Chronic obstructive pulmonary disease (COPD) is a public health problem worldwide[1]. It is one of the main causes of high morbidity and mortality [2]. The development of heart failure during COPD is a major anticipating factor of exacerbation, hospital readmission, and mortality [3]. Both right- and left-sided heart failure could frequently be noted in COPD patients.

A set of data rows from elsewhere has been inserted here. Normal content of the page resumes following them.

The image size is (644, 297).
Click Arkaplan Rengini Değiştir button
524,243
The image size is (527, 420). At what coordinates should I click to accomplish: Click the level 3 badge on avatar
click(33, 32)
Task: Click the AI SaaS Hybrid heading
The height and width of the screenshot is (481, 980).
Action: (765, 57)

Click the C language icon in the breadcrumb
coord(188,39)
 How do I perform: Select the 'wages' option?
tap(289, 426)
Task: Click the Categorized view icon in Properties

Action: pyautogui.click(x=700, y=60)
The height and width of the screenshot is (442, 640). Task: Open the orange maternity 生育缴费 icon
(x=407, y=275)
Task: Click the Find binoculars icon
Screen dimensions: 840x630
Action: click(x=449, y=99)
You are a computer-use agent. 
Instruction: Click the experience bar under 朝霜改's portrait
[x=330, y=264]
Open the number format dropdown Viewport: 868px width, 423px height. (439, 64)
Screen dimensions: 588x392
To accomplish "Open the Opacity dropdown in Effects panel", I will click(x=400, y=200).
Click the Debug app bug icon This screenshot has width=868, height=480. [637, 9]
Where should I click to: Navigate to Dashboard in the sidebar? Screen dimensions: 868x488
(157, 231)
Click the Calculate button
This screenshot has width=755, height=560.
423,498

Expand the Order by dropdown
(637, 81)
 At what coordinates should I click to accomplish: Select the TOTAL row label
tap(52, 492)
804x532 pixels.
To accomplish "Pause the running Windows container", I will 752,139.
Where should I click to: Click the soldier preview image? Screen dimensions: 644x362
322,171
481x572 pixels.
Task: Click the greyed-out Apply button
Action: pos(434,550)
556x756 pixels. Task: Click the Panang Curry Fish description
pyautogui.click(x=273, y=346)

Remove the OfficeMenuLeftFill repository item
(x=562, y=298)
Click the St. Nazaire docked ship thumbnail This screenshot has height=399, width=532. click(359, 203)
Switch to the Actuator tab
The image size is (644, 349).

Several studies have revealed that this comorbidity is related, on the one hand, to the structural and physiological changes in the pulmonary vascularization predisposing to the right heart failure even before pulmonary hypertension (PH) [4] and, on the other hand, to the common cardiovascular risk factors, such as smoking, chronic systemic inflammation, and endothelial dysfunction that are leading factors of heart failure [5]. Subtle heart failure has no symptomatic repercussion on COPD with overlapping symptoms, such as dyspnea, leading to an under diagnosis of incipient myocardial damage [6] . Right ventricle (RV) and left ventricle (LV) subclinical dysfunctions remain challenging. The conventional echocardiographic measurements are poor in detecting subtle myocardial injury [7]. Speckle tracking study, a technique of myocardial deformation measurement, provides promising results in the early detection of LV and RV dysfunction[8,9]. Thus, the aim of the current study was to identify subtle RV and LV dysfunction using two-dimensional strain in stable COPD patients and its correlation with hospital readmission.

Methods

Study Design

This is an analytical cross-sectional prospective study performed during the period from January 2023 to May 2024. All stable group A and B COPD patients without PH were included in this study.

Study Population

Inclusion criteria: Patients with confirmed diagnosis of group A and B COPD and those aged more than 18 years were included in this study [10]. Participants in the study had to be free of COPD exacerbations for three months before enrollment.
Non-inclusion criteria: Patients with evidence of LV ejection fraction (LVEF)<50% on echocardiography and those with severe valvular heart disease, pulmonary embolism, PH, coronary artery disease, conduction abnormalities, and atrial fibrillation on electrocardiogram were not included in the present study. Patients with contraindications for the 6-minute walk test were not also included in the study[10].
Exclusion criteria: Patients with abnormalities noted while performing echocardiography were excluded.

Sample Size

The sample size was calculated according to the following predictive equation[11]: N = (Zα p (1-p))/i2 and based on the prevalence of heart failure in COPD patients and the expected sensitivity and specificity. For a prevalence of 54%, an expected sensitivity and specificity of respectively 97% and 99%, a desired precision of 0.1, the minimum sample size was estimated at 23 patients.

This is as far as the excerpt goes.